I know that I’ve said this before, but I just want to reiterate how I was not at all a “kid person” before the Race. Aside from my siblings’ kids, whom I adore with a level of love that cannot be explained, I never truly felt connected to children.
When I saw kids out in public I usually wondered what kind of shenanigans they were about to get into. Or I just kind of disregarded them altogether, because, let’s be honest, some kids having staring problems. And since when was I expected to entertain all the kids with funny faces (or at least that’s how it felt)?!
Clearly, kids ministry on the Race was not something I looked forward to. While most of my squad mates were pumped at the idea of working with children, I was secretly lamenting my own inevitable future of having to work with kids.
Come South Africa, I’d worked with children for five of the six months I’d been on the field, and I found myself exclaiming to my teammates that I hoped we’d be working with kids the next month in Swaziland. Me? Excited to work with kids? Yes!
We’d spent our Saturday morning playing with children who struggled with addiction, and as we began to drive away, one of the girls I’d met that day chased after our car. When I reached my arm out the window to give her a high five, she took my hand and kissed it. I was in love, and I had no idea how I’d gotten there.

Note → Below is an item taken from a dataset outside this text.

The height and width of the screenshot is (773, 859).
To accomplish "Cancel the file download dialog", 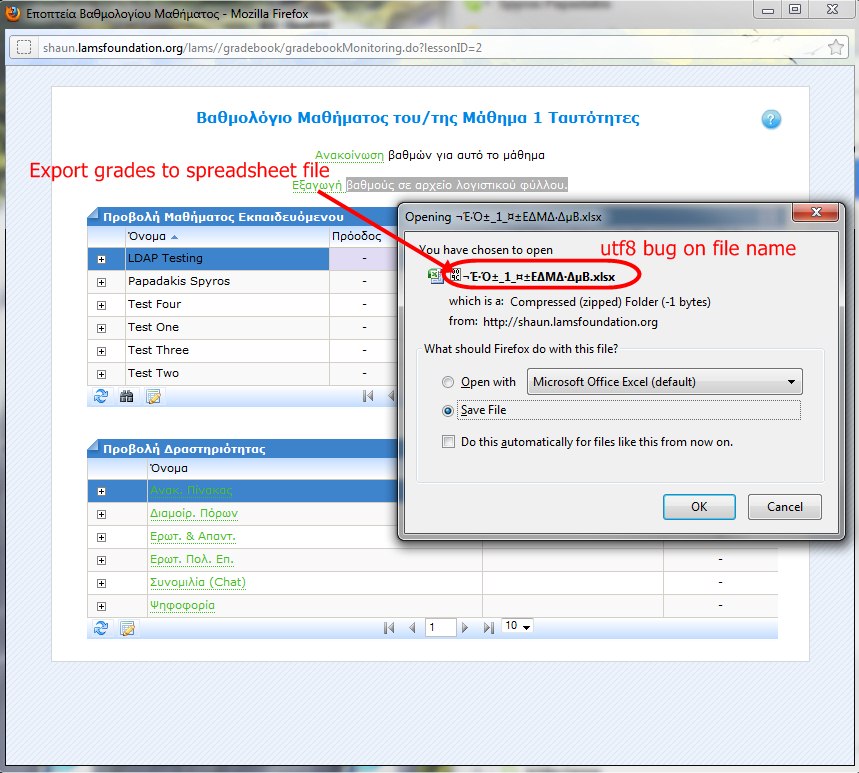I will click(x=784, y=507).
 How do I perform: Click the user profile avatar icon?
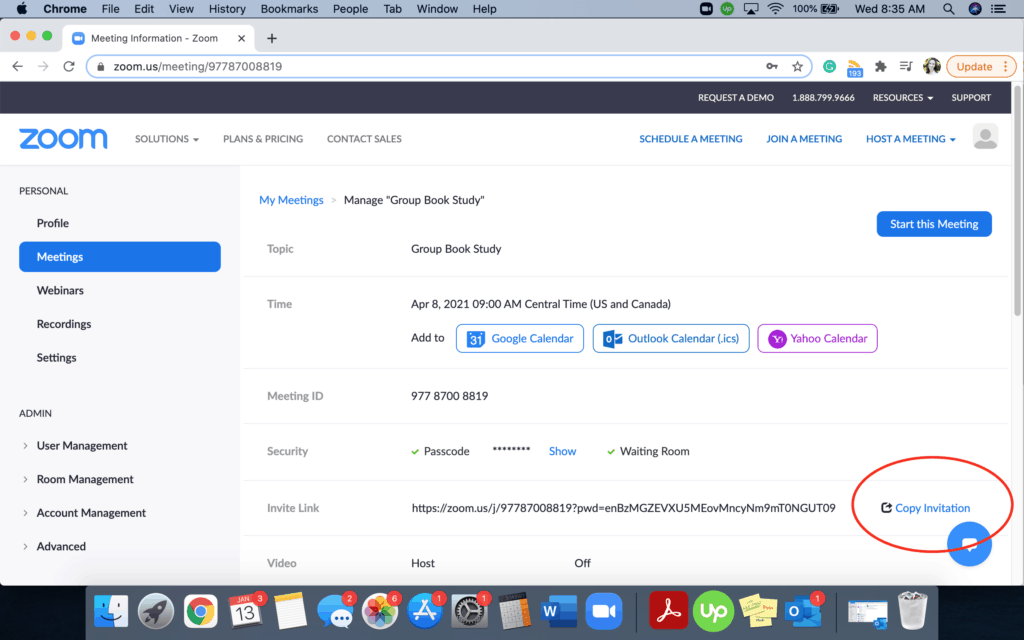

Beautiful girls from South Africa
The girl that ran after my car to kiss my hand 🙂
The next month, I chose to work with Treasure, a woman with a beautiful heart, and her small class of rambunctious (and sometimes seriously defiant) six-year-olds. But let me tell you, these kids. Man, oh man, did they love well. Their own desires to be loved were so great that they would go out of their way to give me attention. To hug me. To hold my hand. To smile at me. To meet me at the road and walk me to school. To carry my lunch for me. To simply be with me.
I knew during this month that God was showing me what it meant to love as he loves. The things I felt for these children in those moments (and even still) took me by surprise! The Lord surfaced parts of my heart I didn’t realize existed – parts that were made to love and adore children.
The biggest turning point came during my first week in the Swazi classroom when a girl named Gilda came to be with me during her play break. Gilda is a very timid girl, and I could tell that the attention I gave her meant something. When I smiled, she smiled. And though she rarely spoke back to me, I could tell she liked me.
We were enjoying each other’s company that afternoon with lots of tickles and giggles when I noted a large pile of ants near the wall of the room. Without saying a word, Gilda went to get the broom and began to sweep the ants out the door. As I sat in awe at her eagerness to help, it hit me like a sack of bricks that Gilda could be one of the three children in the class positive with HIV.
My eyes quickly filled with tears that I couldn’t choke back. That I didn’t want to choke back. I tried my best to stay in the moment, to simply appreciate the task she was completing for me, but my heart was aching. I looked at her sweet face and prayed that she wasn’t positive. But then I thought of the other children and how I didn’t want any of them to be positive. It wasn’t fair! It isn’t fair.
It was in that small moment of compassion that I realized just how much God had changed my heart. I realized then that I loved Gilda. A stranger’s child that I’d known for less than a week, and I loved her.
Gilda (and Wonderboy) and me spending time together. Look at those faces!
Gilda hanging on as the other students stole some camera time
It was estimated by the teachers at my care point that as much as 30% of the children there are positive with HIV. I was also told that as many as 7 out of 10 adults in Swaziland have contracted the virus. HIV has become such a part of the Swazi culture that I could have shown any of the kindergarten-aged students at my care point a condom and they would have known exactly what it was.
As I sit here, nearly three months later, I can’t help but wish there was something that I could do. Some way that I could help. But I feel helpless. How does one fall in love with a child and then move on? Short term missions are difficult if only for the ‘goodbyes’ alone. I wish that I could say I’d see Gilda again in the future, but that’s not something I can even promise myself.
I think the only thing I can do is pray. Pray for Swaziland, its people, and its children. And thank God for introducing me to the children at the Mangwanani Care Point, for introducing me to Gilda.
These are the children of the cook at our care point – Wonderboy and his little sister!